Exercise directions:
Gather each line from the items below that contains the word "Click".

Entries supplied:
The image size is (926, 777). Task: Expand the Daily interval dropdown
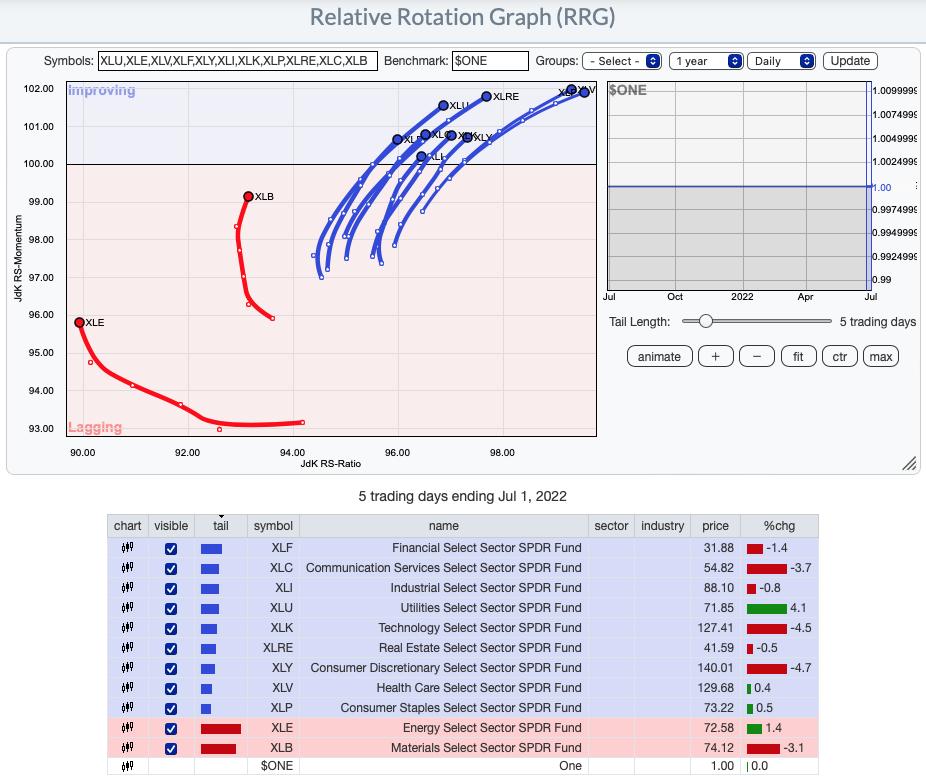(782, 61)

---

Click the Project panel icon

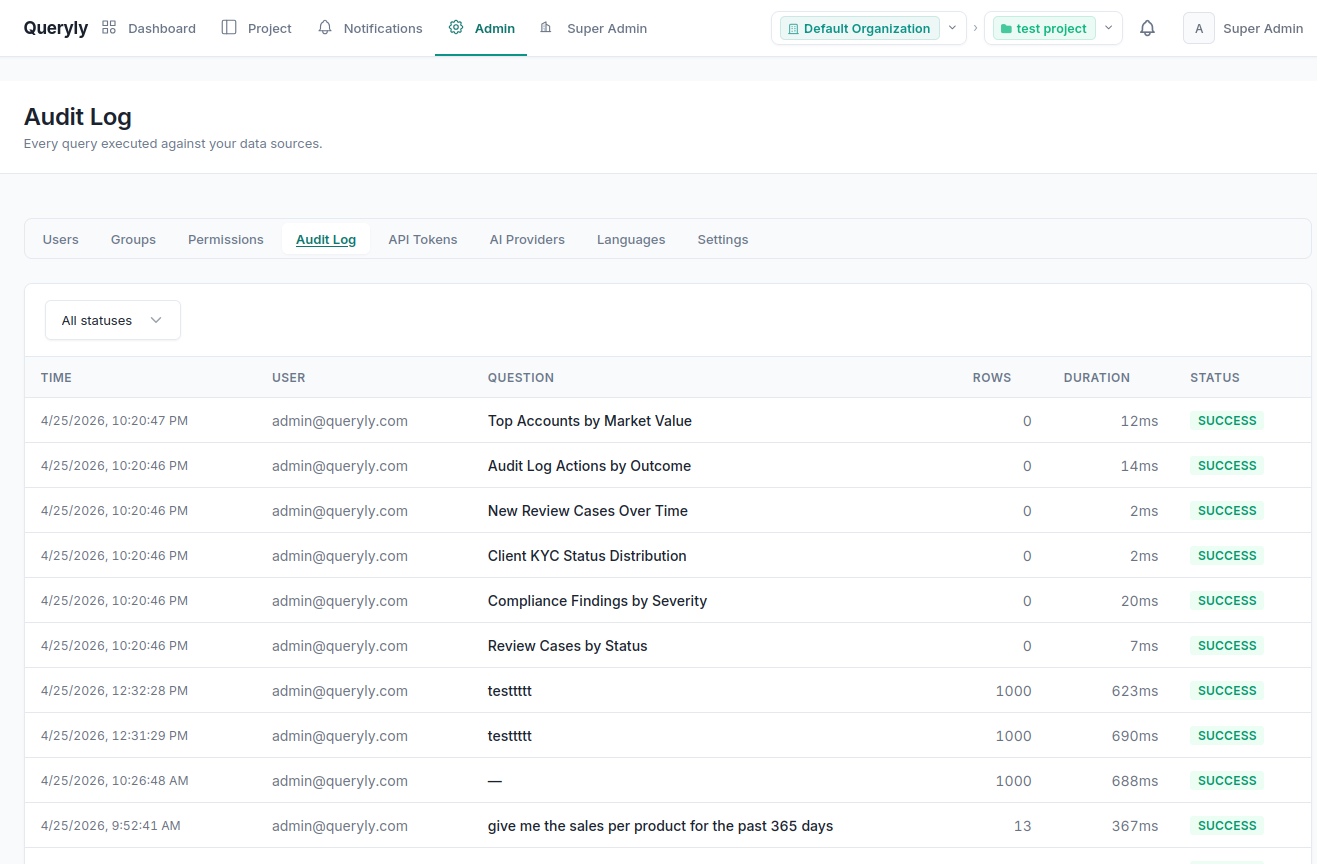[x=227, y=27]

==

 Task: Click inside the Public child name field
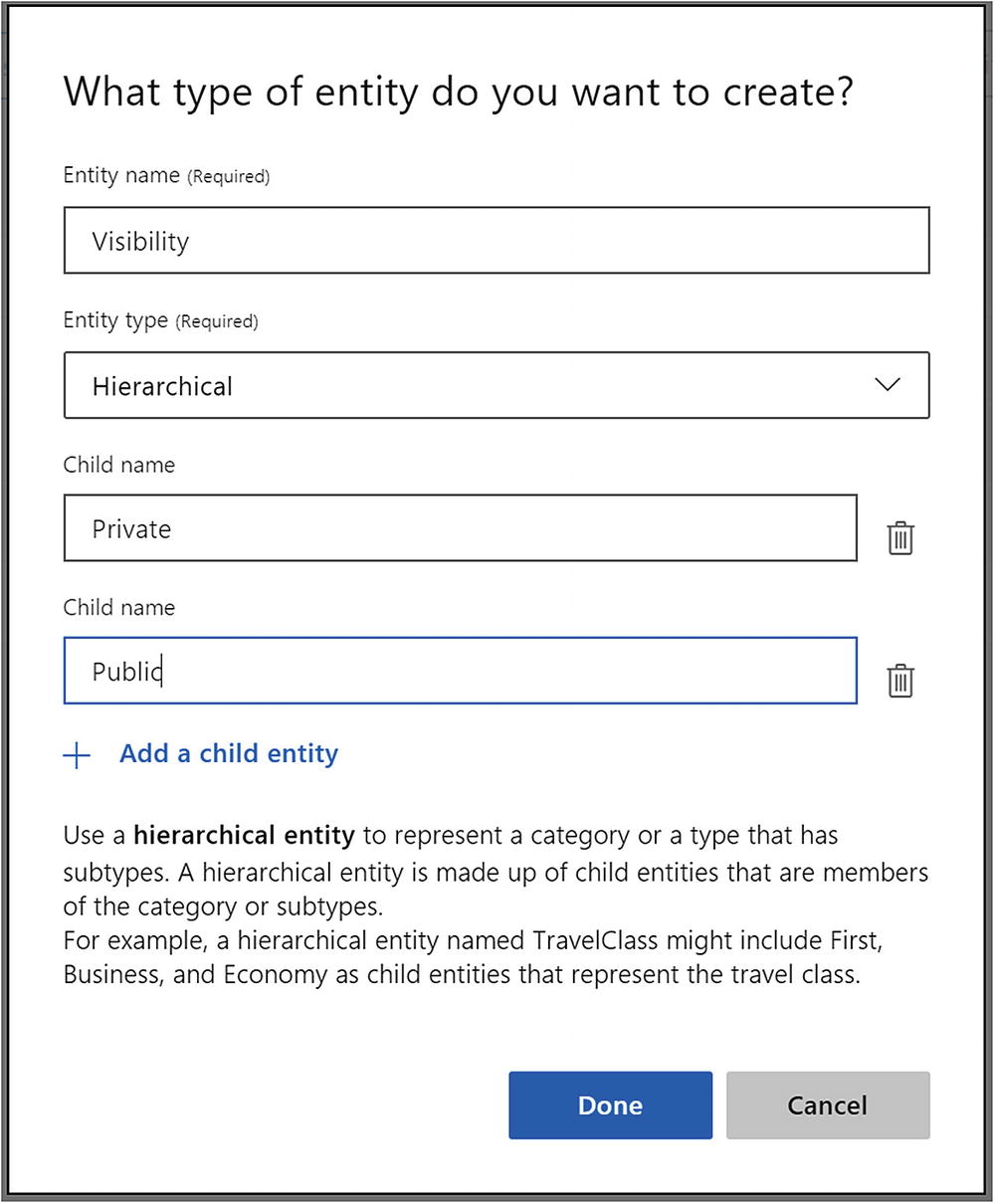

Response to the exercise:
Click the Project panel icon
 Task: Click inside the Public child name field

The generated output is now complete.